介護と保育の「需要と供給」

1.

需要と供給の関係を言うなら介護と保育の仕事はどう説明するのだか。

むしろ、まさに需要と供給の関係そのものでしょう。「これ以上は金を出せない」「それじゃあ、人手不足は解消できませんね」と。

実際に出す金額を「実際の需要」、期待するサービス水準を「願望の需要」とすれば、市場は「実際の需要」に対して需給が均衡しており、「願望の需要」は永遠に満たされそうにありません。

2. 

需要供給曲線は勘違いされやすいのですが、薄給でも、働く人はいるわけです。でも、需要と釣り合うだけの供給は行われない。需給の一致する給与であれば、「その給与で働いてもいい」と考える人数と、その職業の需要が一致するわけです。

では、需給が一致しないのになぜ、介護・保育業界が成り立っているか。
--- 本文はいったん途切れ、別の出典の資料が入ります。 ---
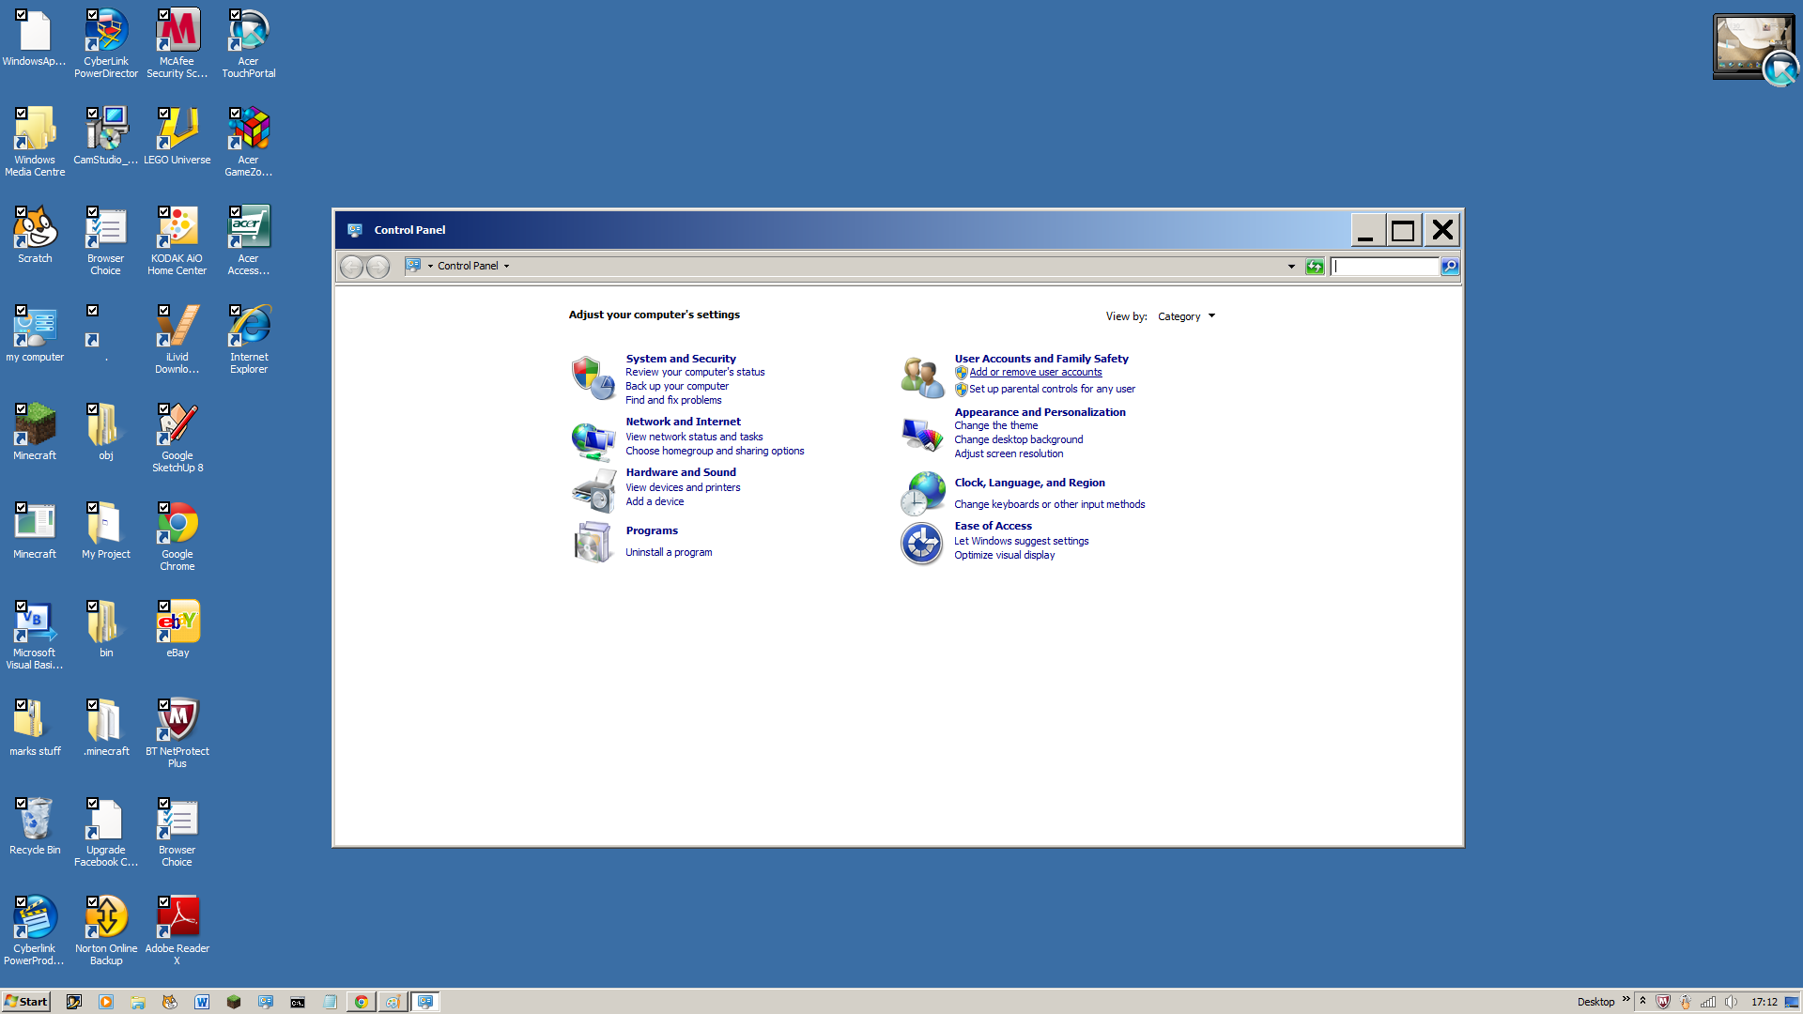
Task: Open the System and Security shield icon
Action: click(593, 377)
それは、求めるサービスの質を妥協することで、需給を一致させているからです。願望の需要は満たされていませんが、実際に払える金額に対しては、市場で需給が一致した水準で介護・保育サービスが実現しているわけですね。

なお、実際に需給が一致した状態では、一見、応募者が殺到しているように見えるはずです。それはなぜかというと、その職業で求められる水準に達していない人材も応募してくるからです。

これは現在の就活戦線で見られる状況と全く同じで、パッと見には給与が高すぎて人材供給が過剰なようですが、採用試験をしてみると、「じつはほしいだけの人数しか応募してきていなかった」ことが明らかになります。

3.

介護について、需要側の出せるお金が少なくて、人が集まっていないにもかかわらず、それでも介護業界が成り立っている理由も、同じ構図で説明が付きます。つまり、本当はもっと優秀な人材がほしいのだけれど、それは無理なので、現在の給与で雇える人材で、頭数を揃えているわけです。

保育も同じことですね。保育士の有資格者は最低限の人数しか雇えず、無資格でいい補助要員を雇ってどうにか現場を回しているわけです。